I thought this worked.. It passed tests, it's been running for a while without problems, and then suddenly, a developer called, that the webtool I made, no longer produces wix xml for him..

When I logged into the server, I found this dialog:

The runtime error message

and then clicked [OK] - the web application then continued, and produced the xml, and stuff worked..

I have now found the dll that, makes heat throw this error. It doesn't really need registering (typical right?). So I could probably just write a timeout thing, to kill heat.exe if it takes to long, and thus unlock the waiting script, (and basicly fix the issue untill it happens again with a dll that actually needs registering) But that is not really detecting the error, that is just detecting that stuff takes time...

On this error, I would like to continue the script, but present a warning to the user, that heat.exe failed to run on that particular file. But to do this I need my asp.net application to know that this error was invoked, and dispose it, so that the script can continue..

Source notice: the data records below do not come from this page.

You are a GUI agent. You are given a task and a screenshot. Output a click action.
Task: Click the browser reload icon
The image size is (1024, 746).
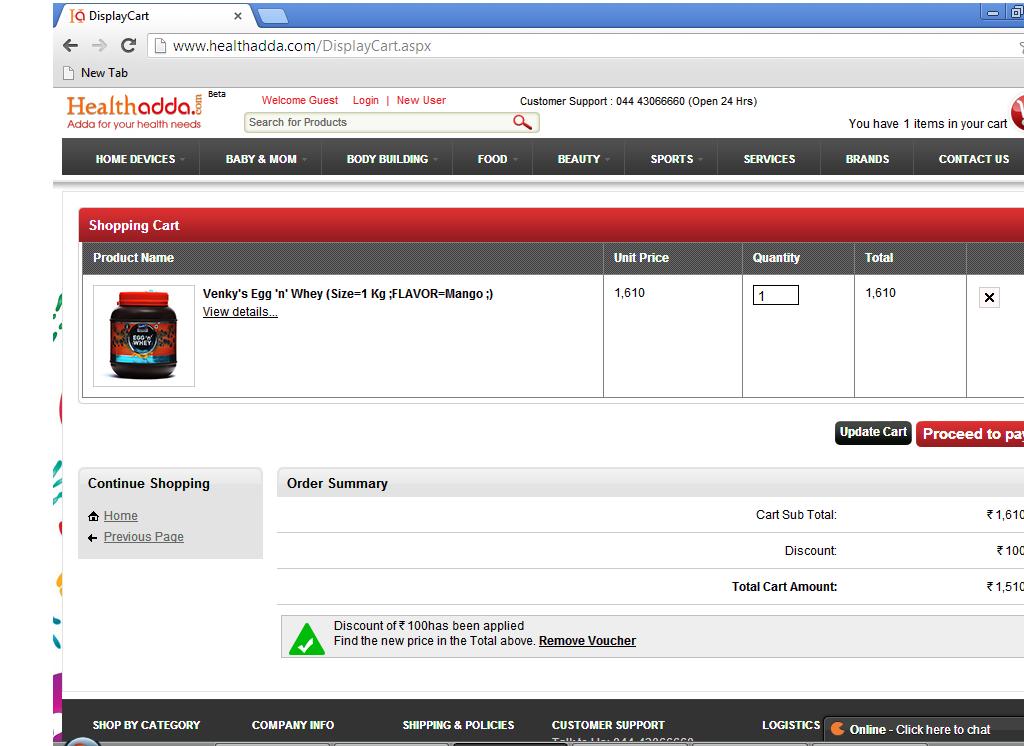tap(128, 45)
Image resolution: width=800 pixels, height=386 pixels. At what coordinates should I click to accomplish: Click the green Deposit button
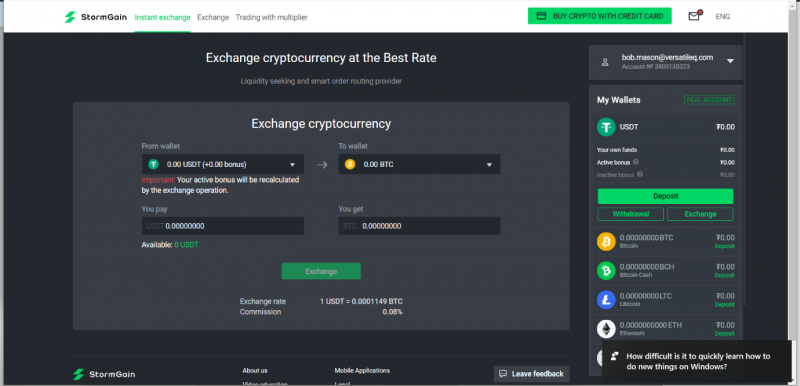(x=665, y=196)
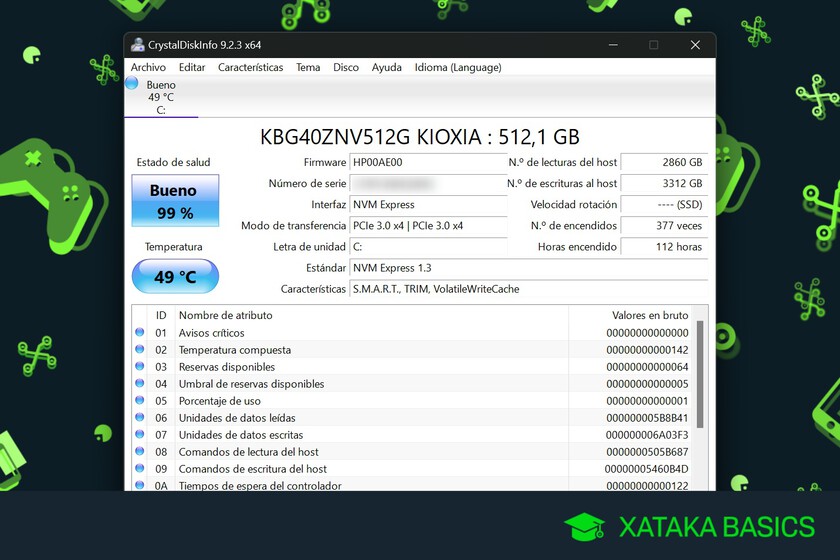This screenshot has width=840, height=560.
Task: Click status icon for Reservas disponibles row
Action: tap(140, 367)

how the *? do I get information that this runtime error occurred, so I can handle it from the server script?

Have you tried using the -sreg command line option to heat?

I now have, and as a result, heat.exe no longer chrashes, but this is not a solution, as heat also avoids harvesting the registry information that I need for autoregistering the dll's shipped with the code in question.

like image 423
Henrik Avatar asked Apr 13 '15 08:04

Henrik


1 Answers

Working with external "uncooperative" executables often requires some trickery. I'd try the following:

  • Start the program on the command line, and check if there is any output when the error occurs. Probably it writes to standard error, and you could use RedirectStandardError, read the stream and hopefully get a clue when the error occurs.

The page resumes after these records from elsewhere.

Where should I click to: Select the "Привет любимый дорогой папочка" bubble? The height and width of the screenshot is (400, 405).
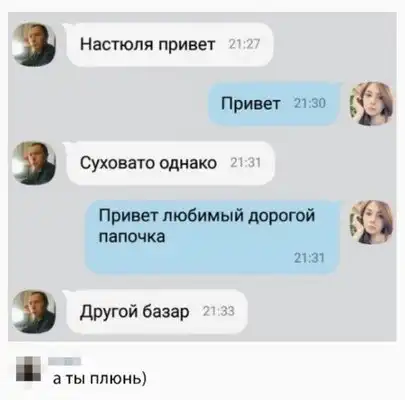pyautogui.click(x=212, y=237)
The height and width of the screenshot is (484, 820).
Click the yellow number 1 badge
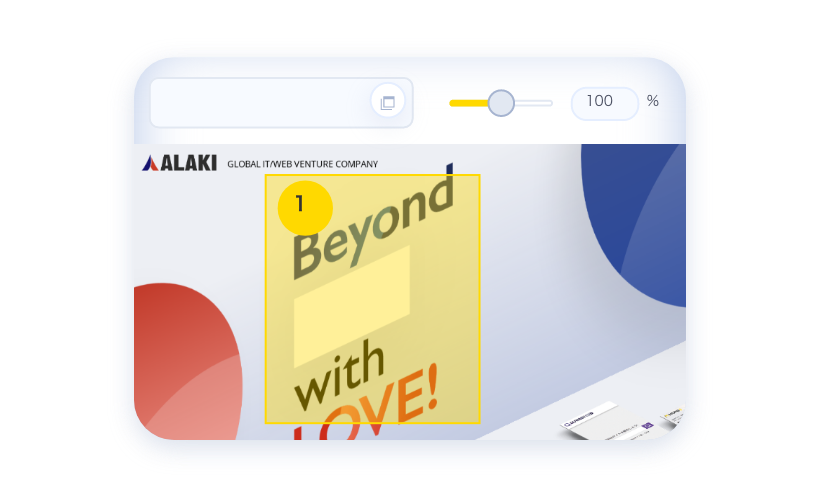pyautogui.click(x=305, y=208)
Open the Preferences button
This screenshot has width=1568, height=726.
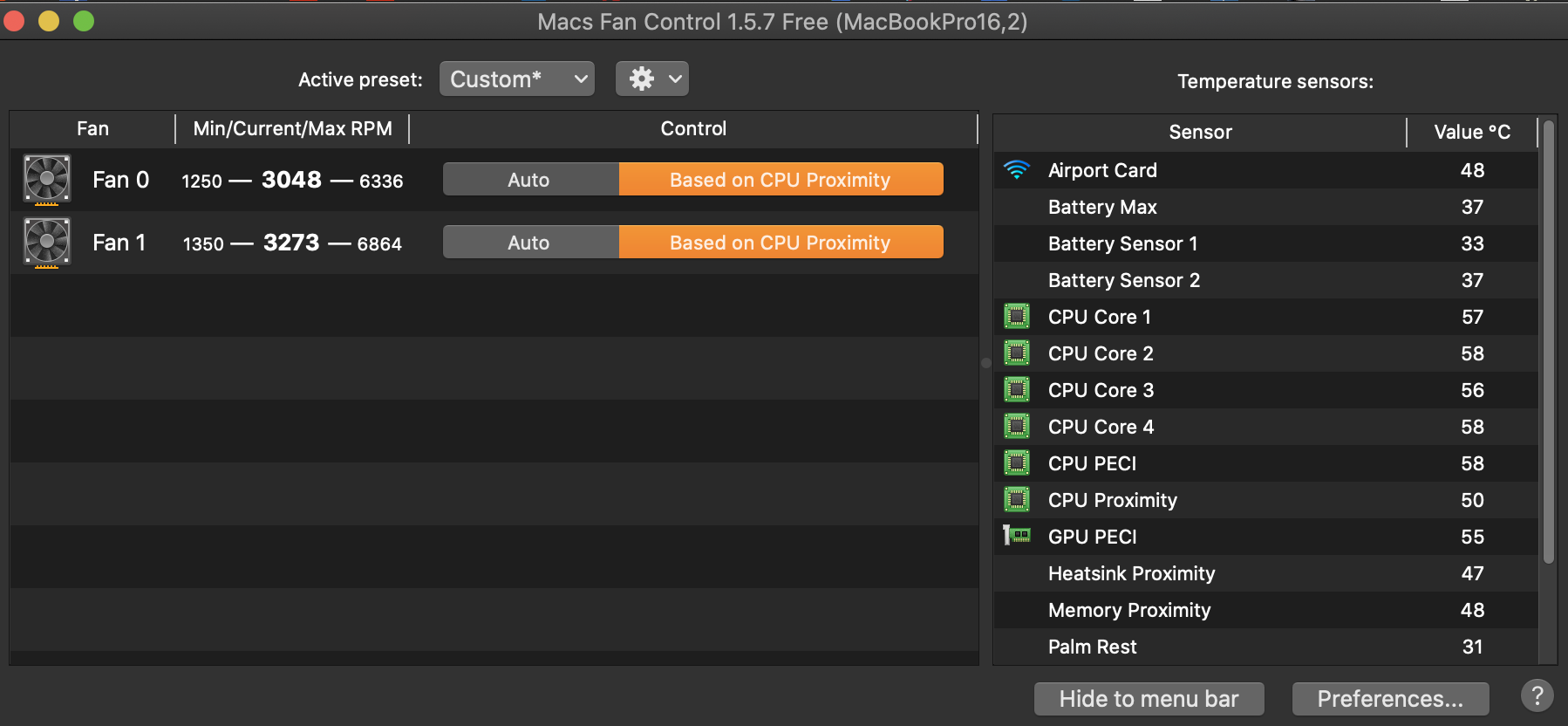tap(1390, 699)
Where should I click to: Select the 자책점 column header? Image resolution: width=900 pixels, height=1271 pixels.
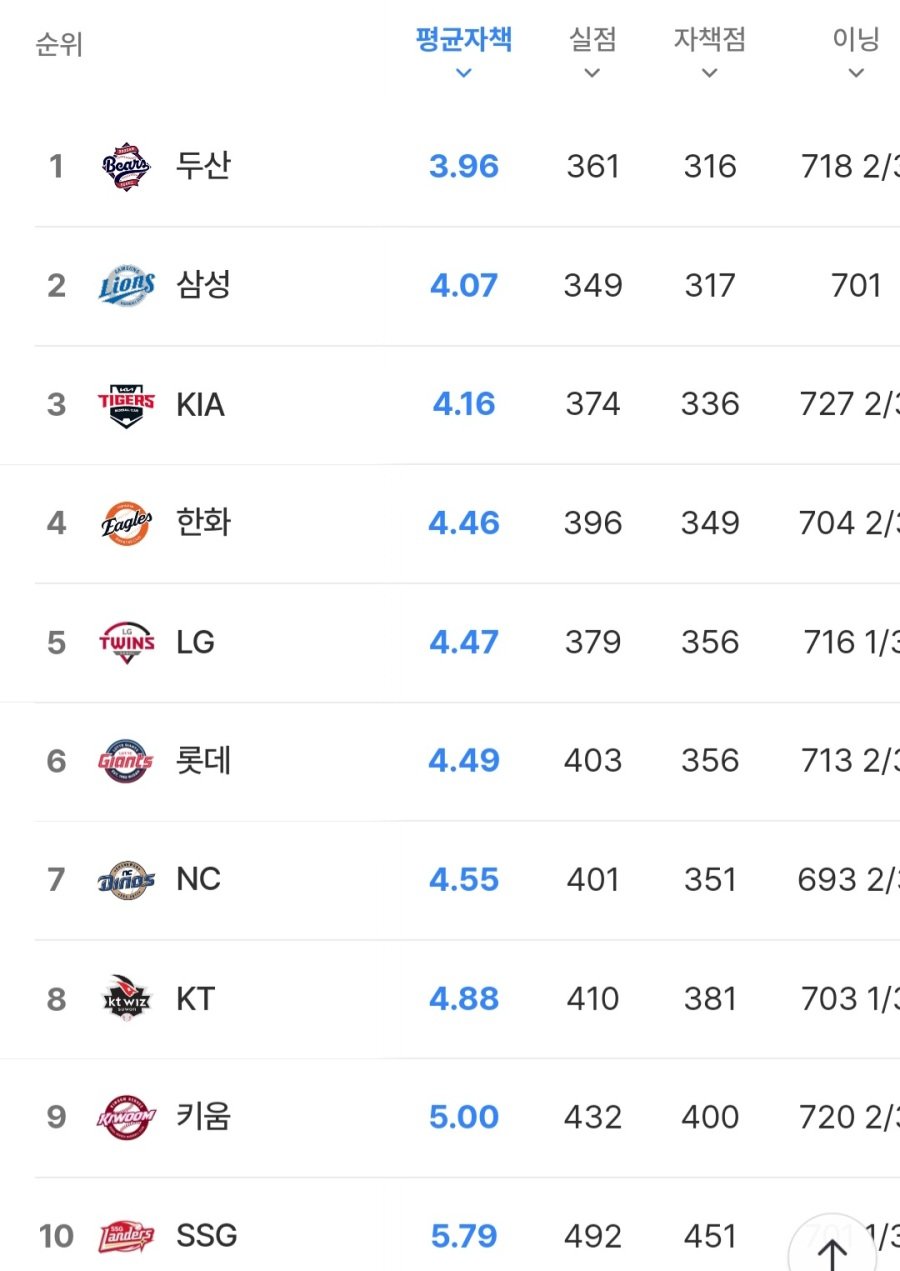click(x=710, y=40)
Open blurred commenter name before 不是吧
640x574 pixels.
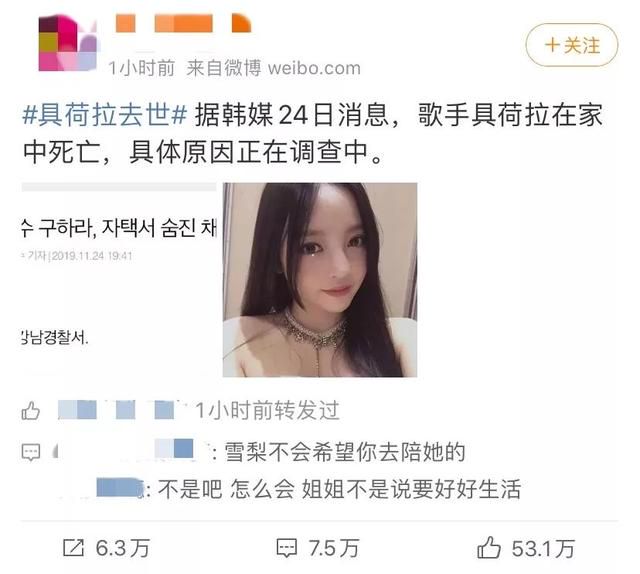click(x=120, y=488)
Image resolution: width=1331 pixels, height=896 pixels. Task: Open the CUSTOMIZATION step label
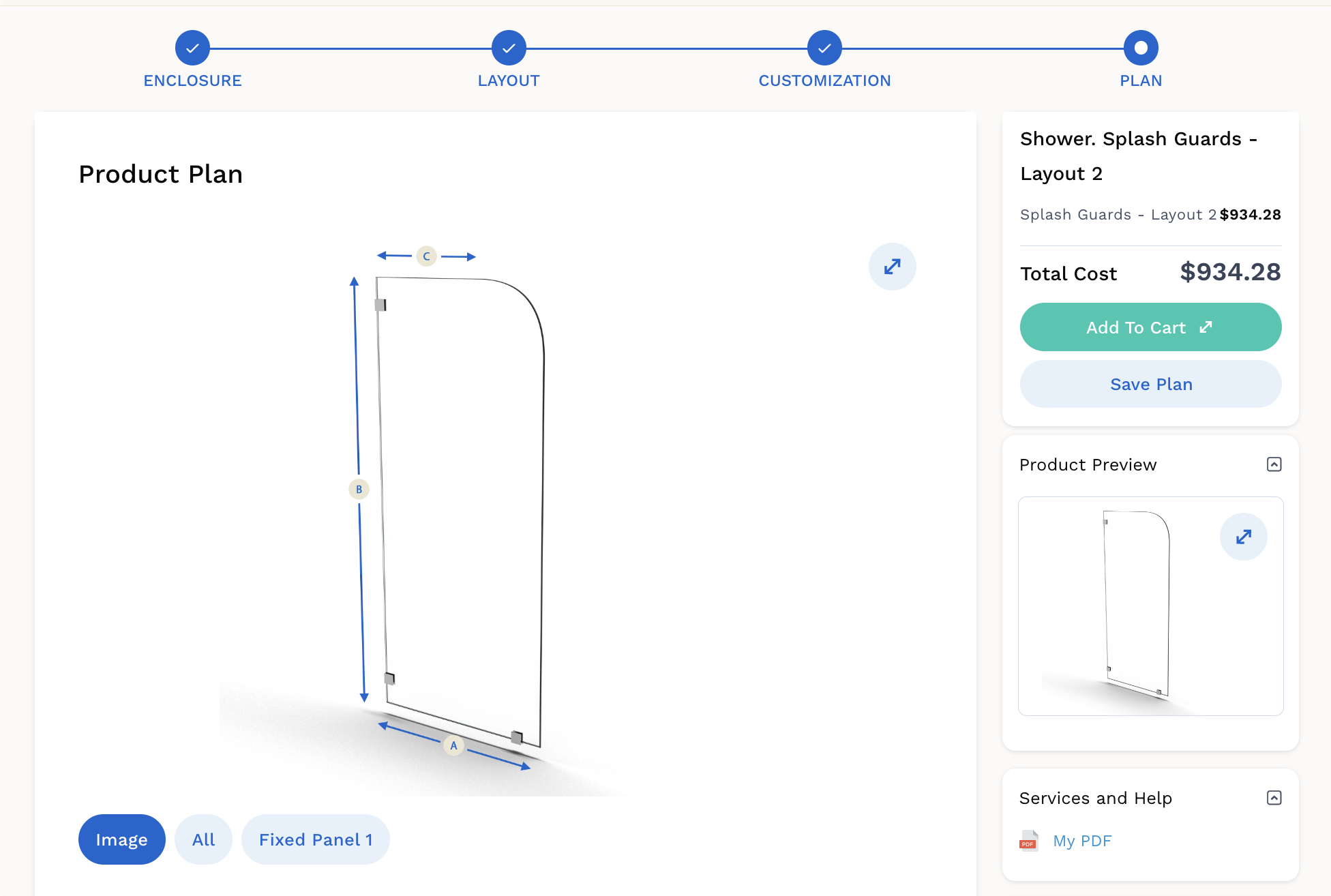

  • Check if there is any logging-possibility in heat.exe that you could enable, and use this to detect the error-case. Maybe a verbose setting, or a log-file...

  • If none of the above worked, I'd use process monitor (e.g. https://technet.microsoft.com/de-at/sysinternals/bb896645.aspx). Start process monitor and then your application and bring it to the point of error. Filter the enormous output in process monitor to just your application (which is still quite a lot) and search at the end, whether there is any access where the programm might log the error. Maybe some log-files, or a logging-service. You could check this file after your timeout.

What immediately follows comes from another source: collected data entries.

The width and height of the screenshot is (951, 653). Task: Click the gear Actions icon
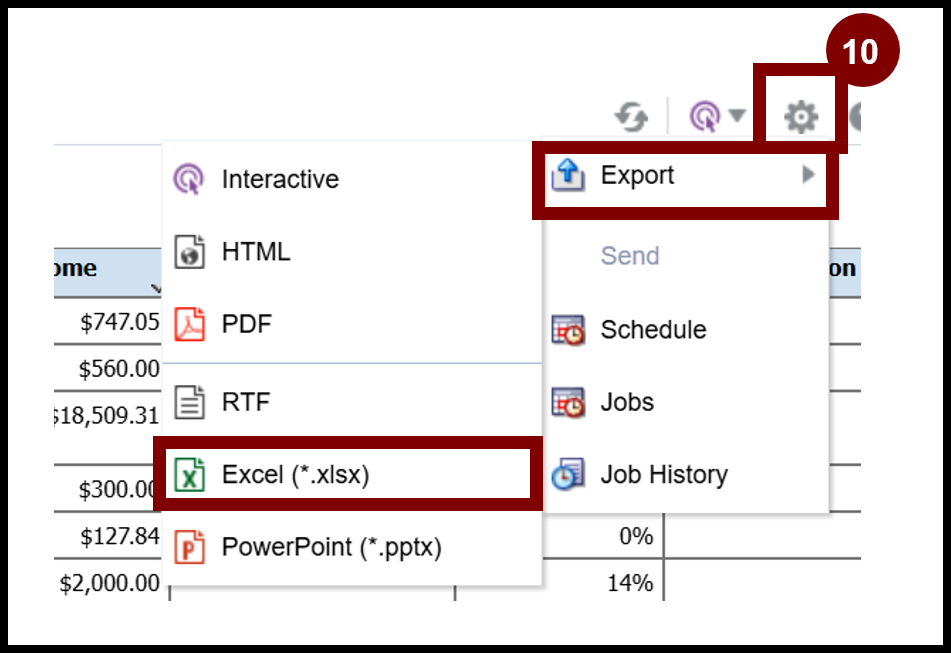click(800, 117)
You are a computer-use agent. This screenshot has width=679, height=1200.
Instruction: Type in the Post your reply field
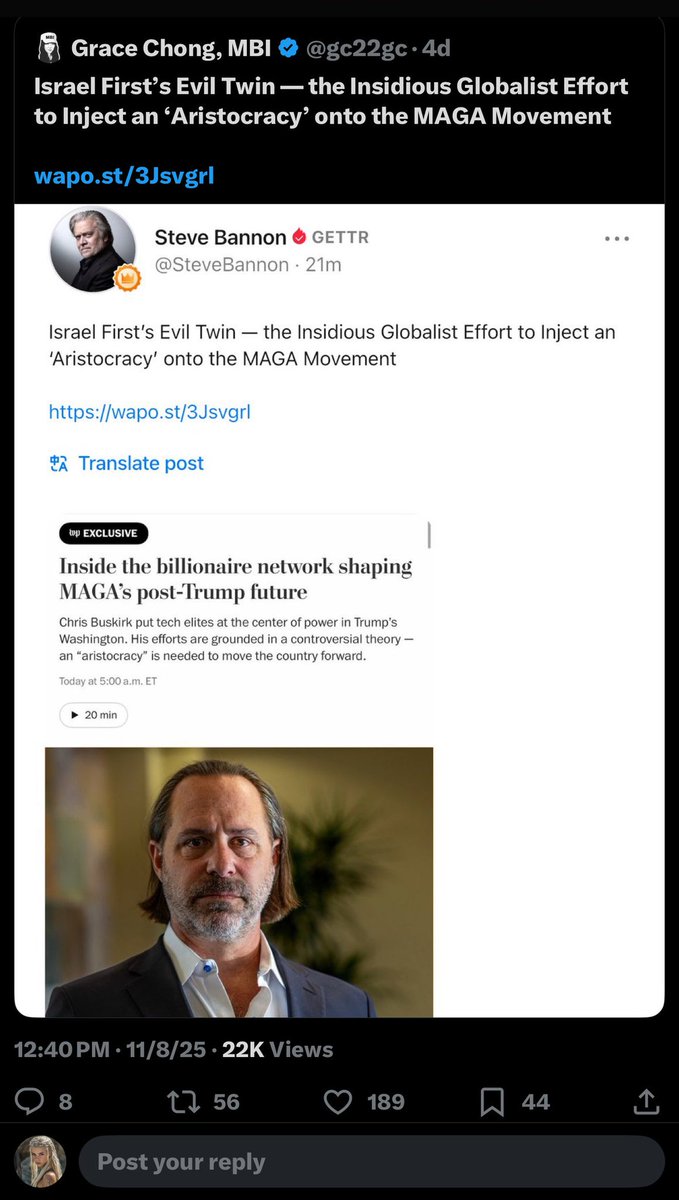click(x=370, y=1161)
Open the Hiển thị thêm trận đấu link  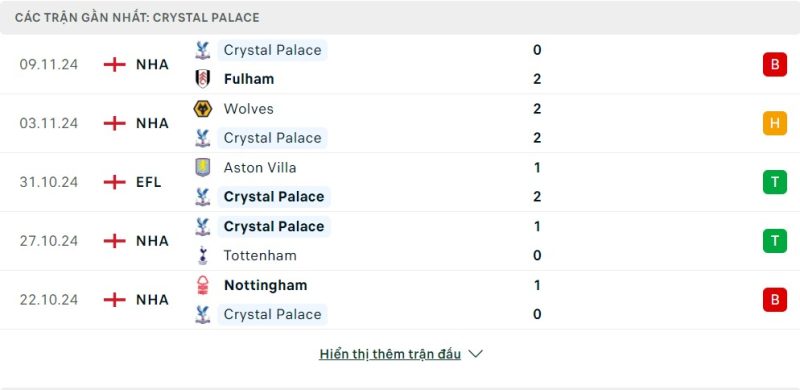(x=390, y=354)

  • But something the would work in any case is the hack you already suggested in your question. To detect whether the dialog opened. There are also possibilities to browse through the content of the dialog box, so you could also read the text and check which kind of error it is. I used this once in production code to get the progress of an external program, which was written in a text field inside the form. I used spy++ (bundled with Visual Studio) to get the name/id of the text field, and accessed it using the (native) windows API. An ugly hack, but worked fine unless the external program's UI is changed. In your case it is a standard Error Dialog, so it should stay quite consistent.